[Fontconfig] Caching strategy improvements

Behdad Esfahbod behdad at behdad.org
Tue Feb 27 02:57:46 UTC 2018


Thanks for clarification. No worries.

Rewriting the cache is an interesting challenge, but so far we don't have
any volunteers.

On Mon, Feb 26, 2018 at 6:28 PM, Kurt Kartaltepe <kkartaltepe at gmail.com>
wrote:

> I have rebuilt 2.12.93 tonight and it appears I was mistaken. I had
> attempted to replace 2.12.6 in my build chain but that must have been
> reverted as 2.12.93 indeed provides ~100x improvement and builds the
> cache on my system in 600ms.
>
> I still hold this is not a "blanket you should improve it" post.
> Indeed a hashmap (or any mapping between patterns and files that
> allows rapid validation of non-dirty files) on disk that reuses the
> patterns for files that didnt change is indeed what I suggesting from
> the start. I don't see why this needs to be lock-free as the entire
> structure can be atomically updated using the same mechanisms already
> in use for the cache. I defer to your experience if this cache is
> contended enough to warrant such a structure.
>
> I understand this is would be a significant project which is why i
> brought it to the mailing list and now that font cache build times are
> in seconds for large font libraries it is indeed harder to justify.
> Thank you very much for your time and sorry this all started due to a
> mistake on my own part. (I hope I have not been using terms
> inappropriately. but I have been using font/file interchangeably and
> from your replies it appears this may have been a mistake).
>
> --Kurt Kartaltepe
>
> On Mon, Feb 26, 2018 at 5:26 PM, Behdad Esfahbod <behdad at behdad.org>
> wrote:
> > On my laptop, warm fc-cache -f of over 2000 fonts takes 3.5s. So maybe
> worth
> > checking what's taking so much time on your setup.

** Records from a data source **
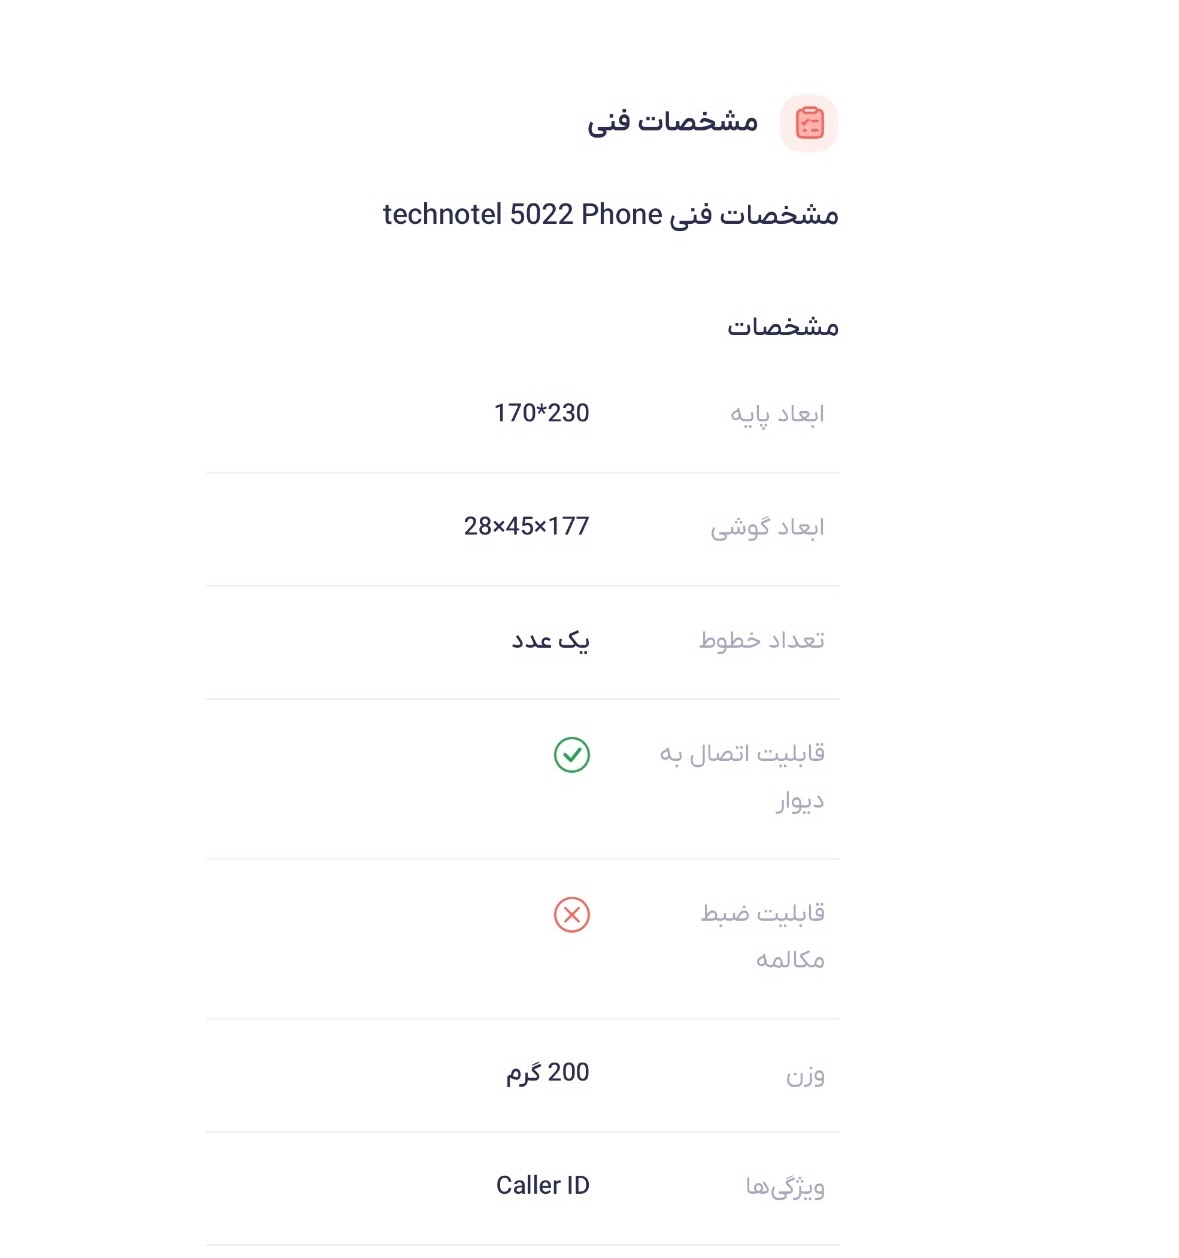1179x1258 pixels.
Task: Click the قابلیت اتصال به دیوار label
Action: tap(742, 776)
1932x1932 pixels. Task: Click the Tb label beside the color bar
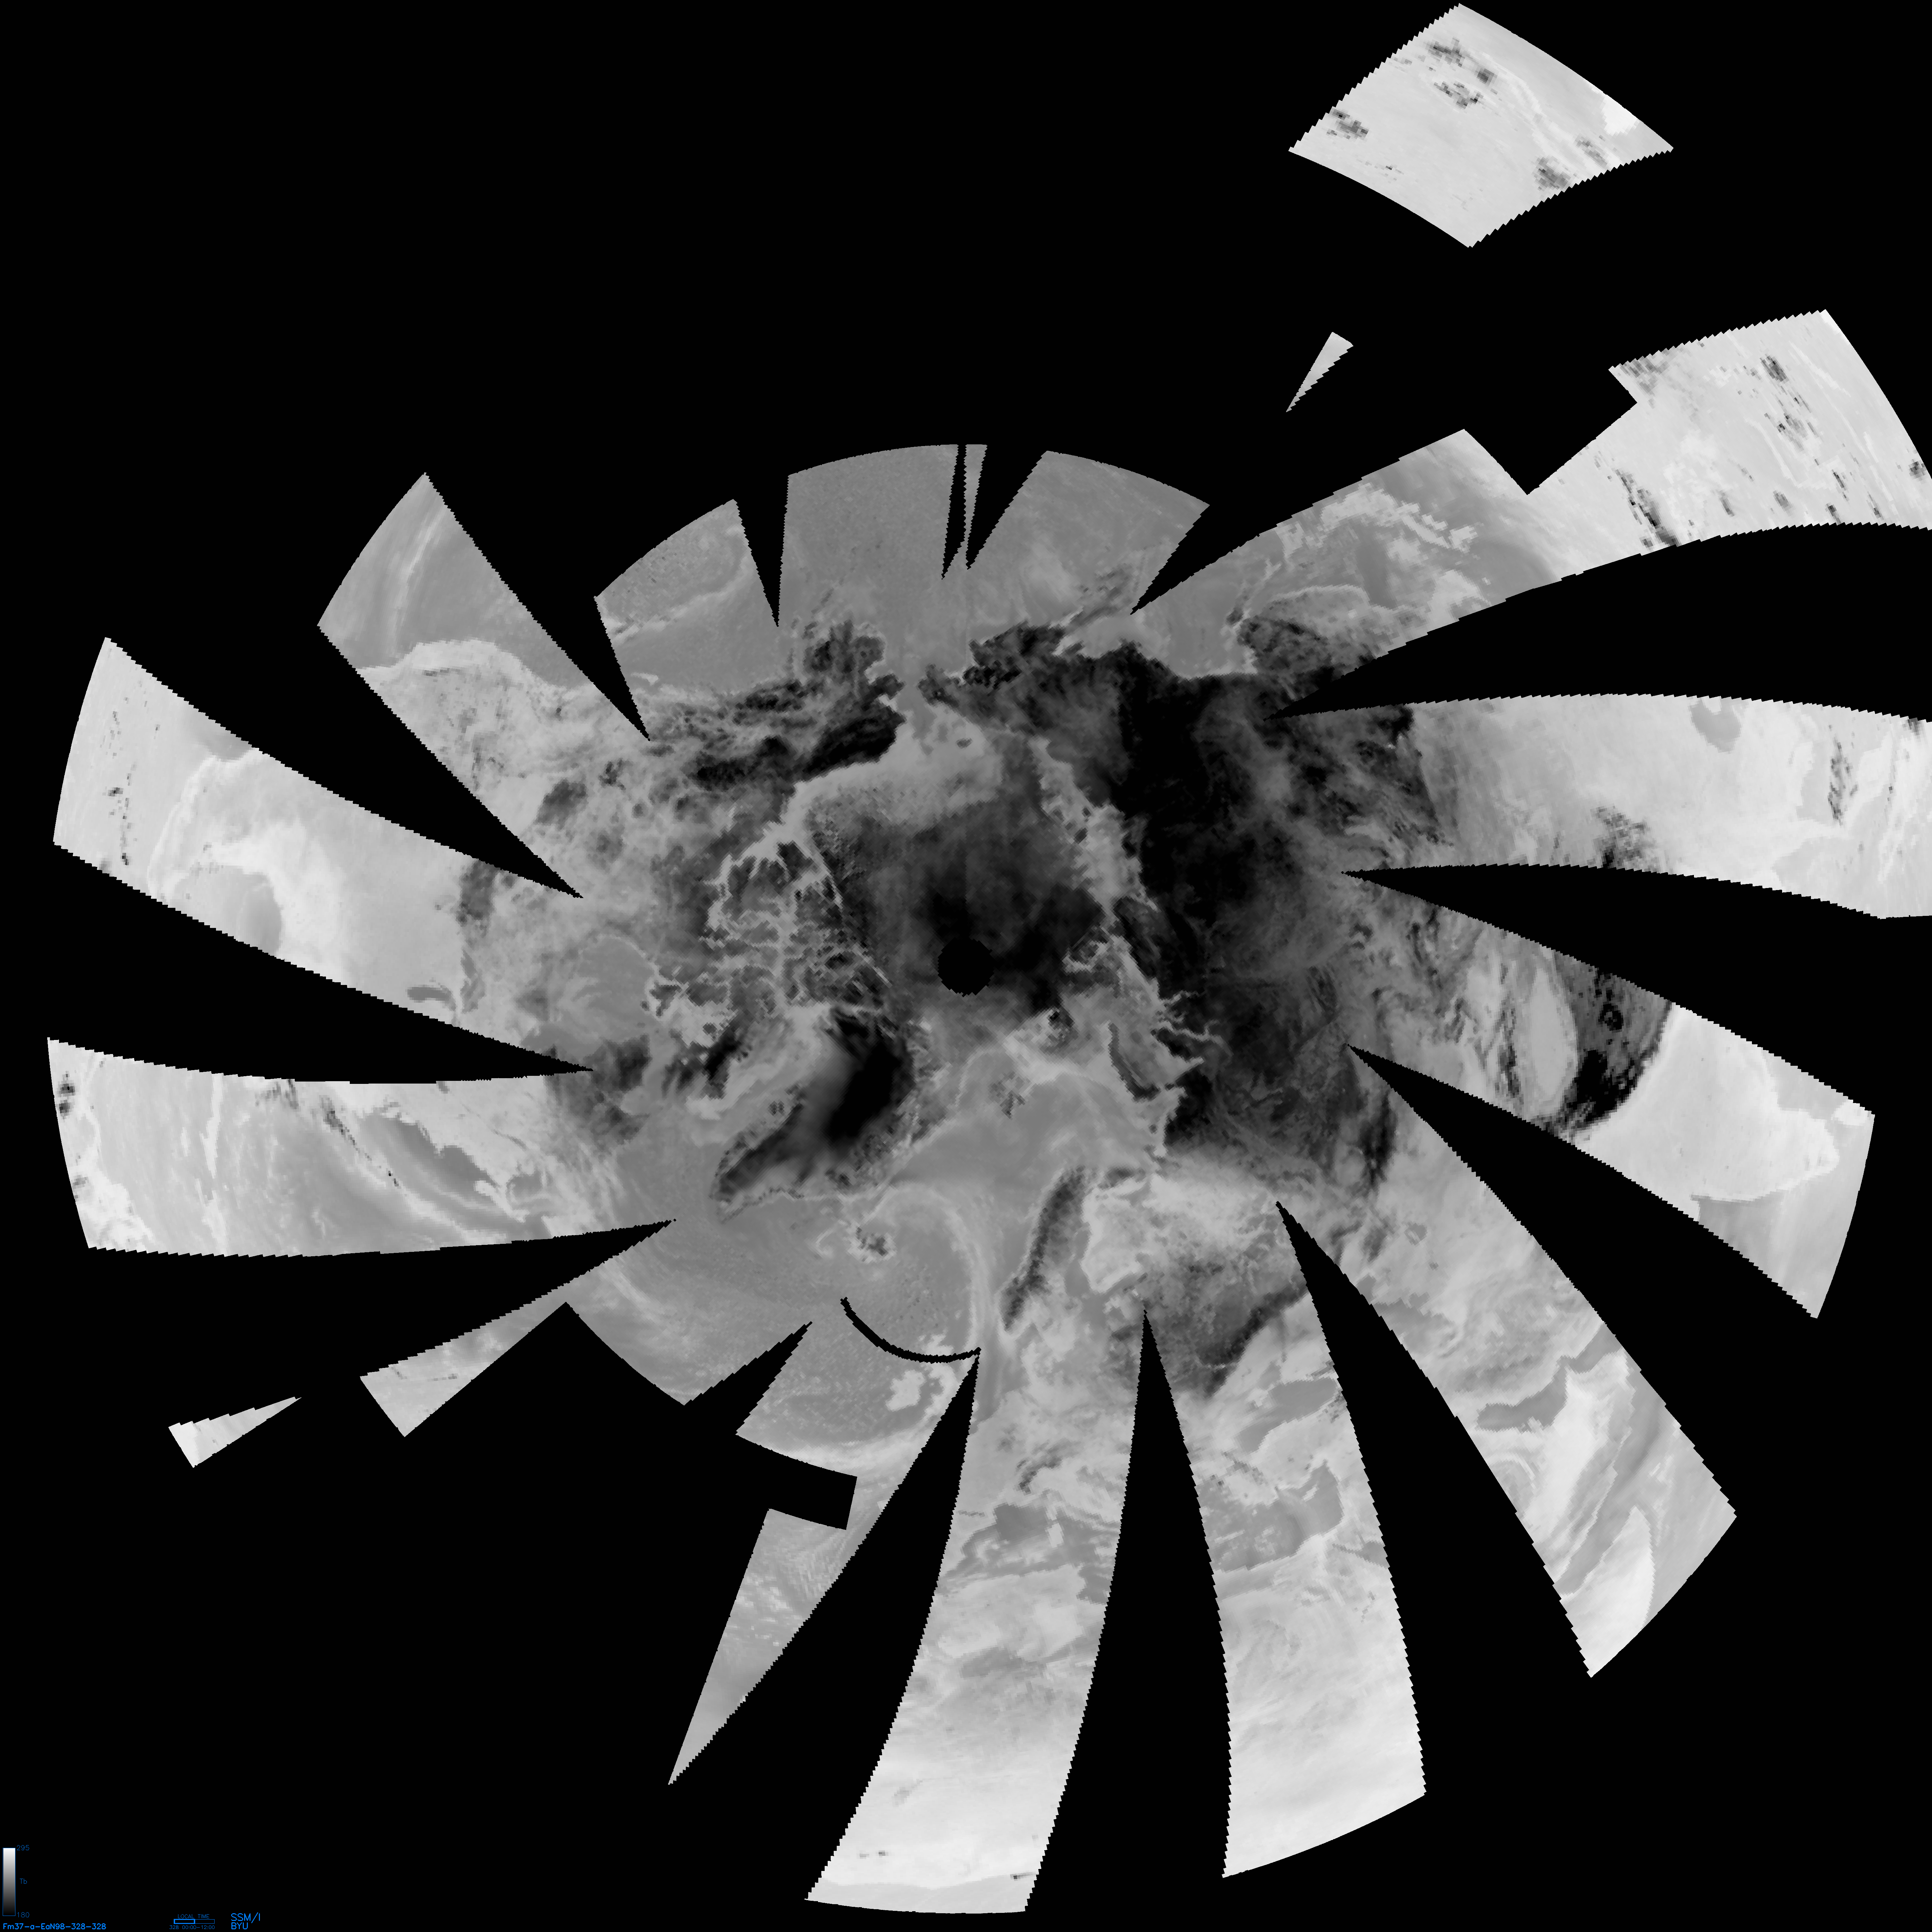coord(23,1881)
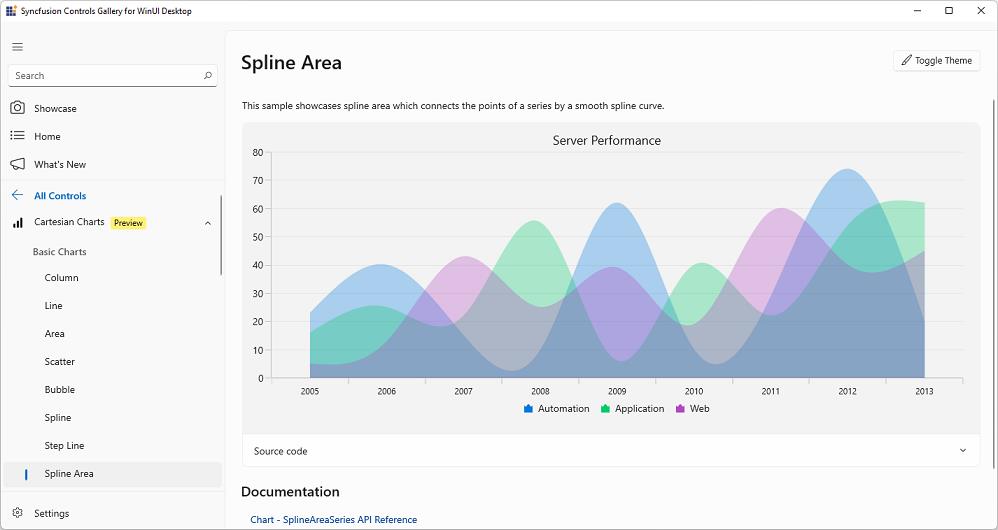Click the Home list icon
The width and height of the screenshot is (998, 530).
tap(17, 136)
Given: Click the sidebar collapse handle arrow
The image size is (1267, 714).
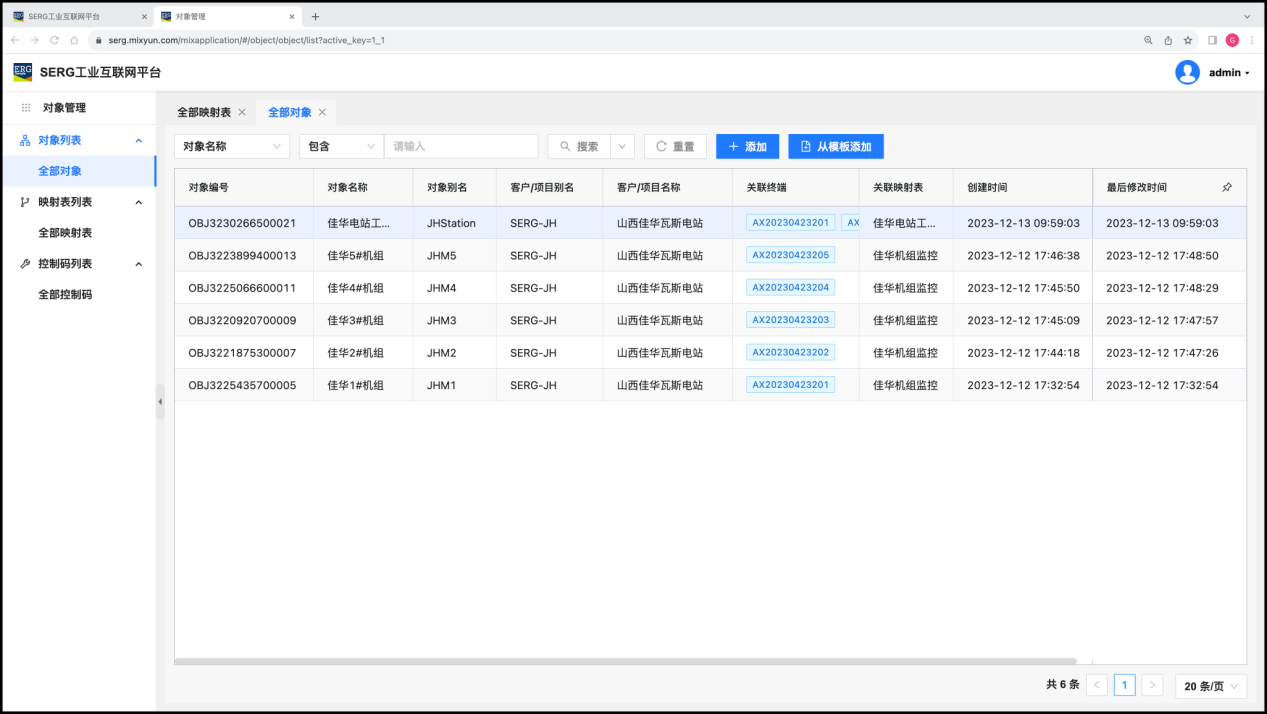Looking at the screenshot, I should click(160, 401).
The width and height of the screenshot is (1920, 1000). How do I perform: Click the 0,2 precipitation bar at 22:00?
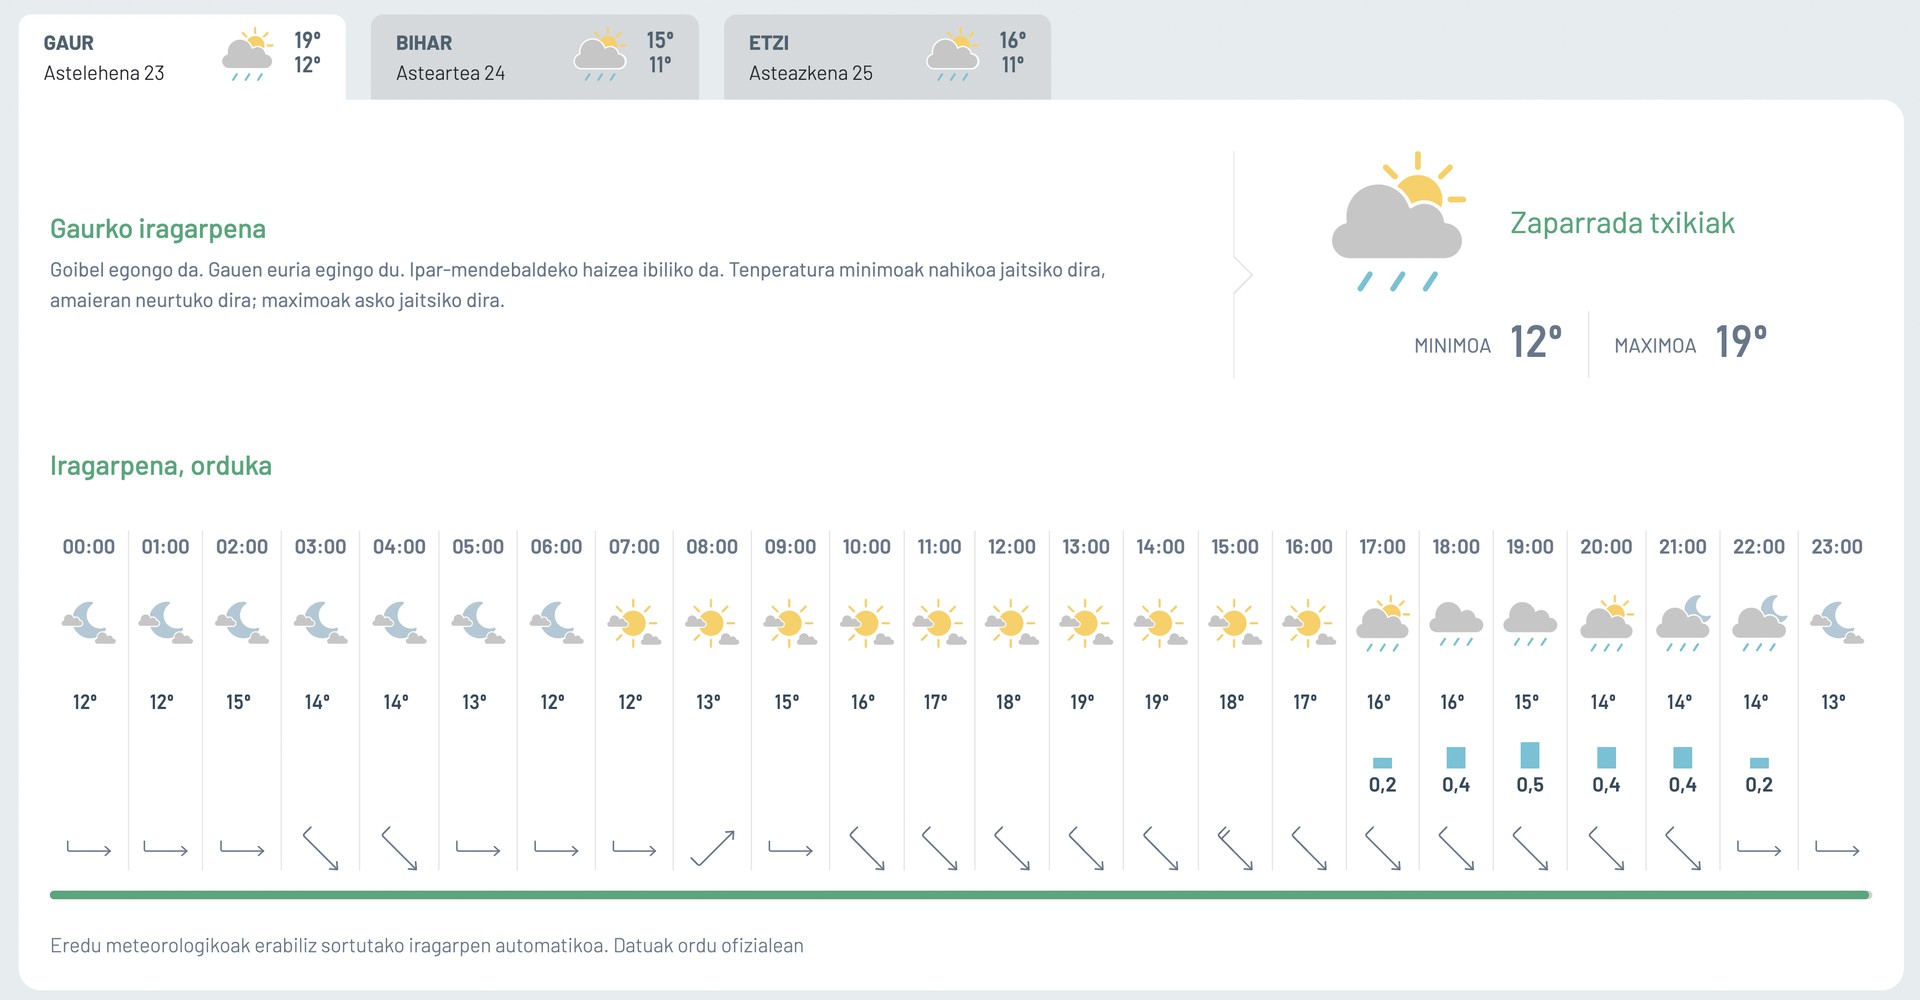click(x=1759, y=762)
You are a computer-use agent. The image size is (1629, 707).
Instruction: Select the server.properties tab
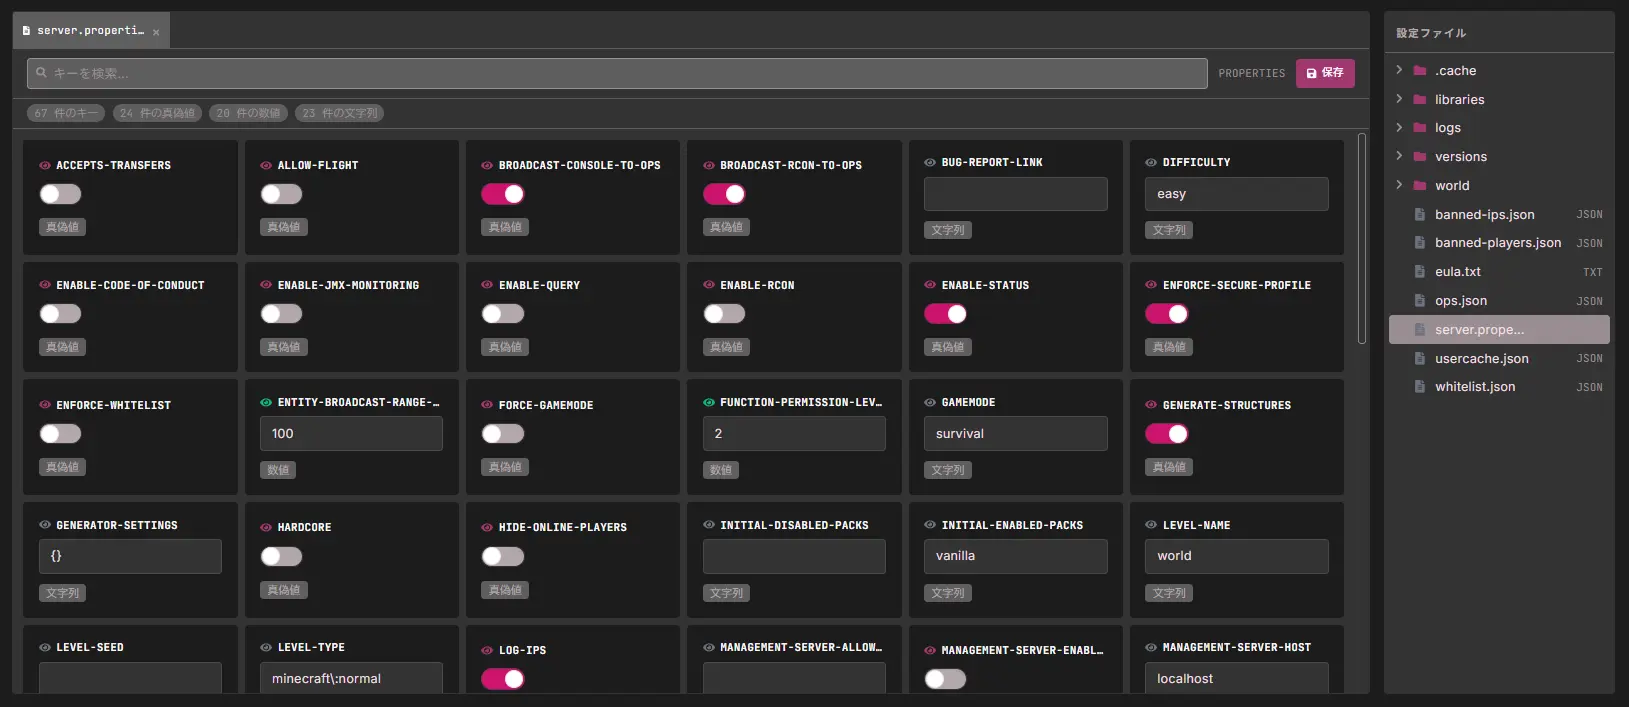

** What this exercise asks **
(A) From the Fontconfig caching post, extract verbatim the stretch from "[Fontconfig] Caching strategy" through "any volunteers.".
(B) Pick up the Fontconfig caching post at its final line and keep writing it.

** Expected outputs **
(A)
[Fontconfig] Caching strategy improvements

Behdad Esfahbod behdad at behdad.org
Tue Feb 27 02:57:46 UTC 2018


Thanks for clarification. No worries.

Rewriting the cache is an interesting challenge, but so far we don't have
any volunteers.

(B)
> >
> > Believe me, if we knew how to make it faster easily, we would have done.
> So,
> > any blanket "you should improve it" has no information content
> whatsoever.
> >
> > Caching per font is not realistic.
> >
> > The best I can think of, requires a complete rewrite of the caching, and
> > would use a single cache file that implements a lock-free hashmap on the
> > disk and reuses pattern for files that didn't change. But that's a very
> > significant project to undertake.
> >
> > On Mon, Feb 26, 2018 at 3:38 AM, Kurt Kartaltepe <kkartaltepe at gmail.com>
> > wrote:
> >>
> >> Sorry It appears I have not been replying to the list.
> >>
> >> I would like to add testing on 2.12.6 before the much improved
> >> performance changes was ~40s cache build times with significant disk
> >> I/O. So the newly improved scanning is much appreciated but doesn't
> >> solve all the issues with cache build times.
> >>
> >> On Mon, Feb 26, 2018 at 5:29 AM, Kurt Kartaltepe <kkartaltepe at gmail.com
> >
> >> wrote:
> >> > 2.12.93 as released on
> >> > https://www.freedesktop.org/software/fontconfig/release/
> >> >
> >> > On Mon, Feb 26, 2018 at 5:27 AM, Behdad Esfahbod <behdad at behdad.org>
> >> > wrote:
> >> >> Just to make sure we are on the same page, which fontconfig version
> are
> >> >> you
> >> >> testing with?
> >> >>
> >> >> On Mon, Feb 26, 2018 at 3:21 AM, Kurt Kartaltepe
> >> >> <kkartaltepe at gmail.com>
> >> >> wrote:
> >> >>>
> >> >>> For clarification, I have tested with ONLY the ttf fonts on my
> system.
> >> >>> In this case the normal 18s cache build step takes 15s. This
> suggests
> >> >>> to me there is no significant difference between FON and TTF, as
> they
> >> >>> made up ~21% of my fonts and removing them resulted in a
> proportionate
> >> >>> savings. Sorry If my OP was misleadingly suggesting that FON files
> >> >>> were exceptionally slow, I only meant that they may not have
> received
> >> >>> the same improvement as TTF files which may just be my
> >> >>> misunderstanding of the changes you made and lack of testing.
> >> >>>
> >> >>> I am concerned with why it seems acceptable to rebuild the entire
> >> >>> cache when only a tiny portion of it has actually changed. Users for
> >> >>> which rebuilding the cache is a significant event are those with
> large
> >> >>> font libraries. These users are are by their very nature more likely
> >> >>> to add or remove fonts from their library. It seems that this is the
> >> >>> worst possible case for the current caching strategy, and *this*
> seems
> >> >>> like an issue worth fixing.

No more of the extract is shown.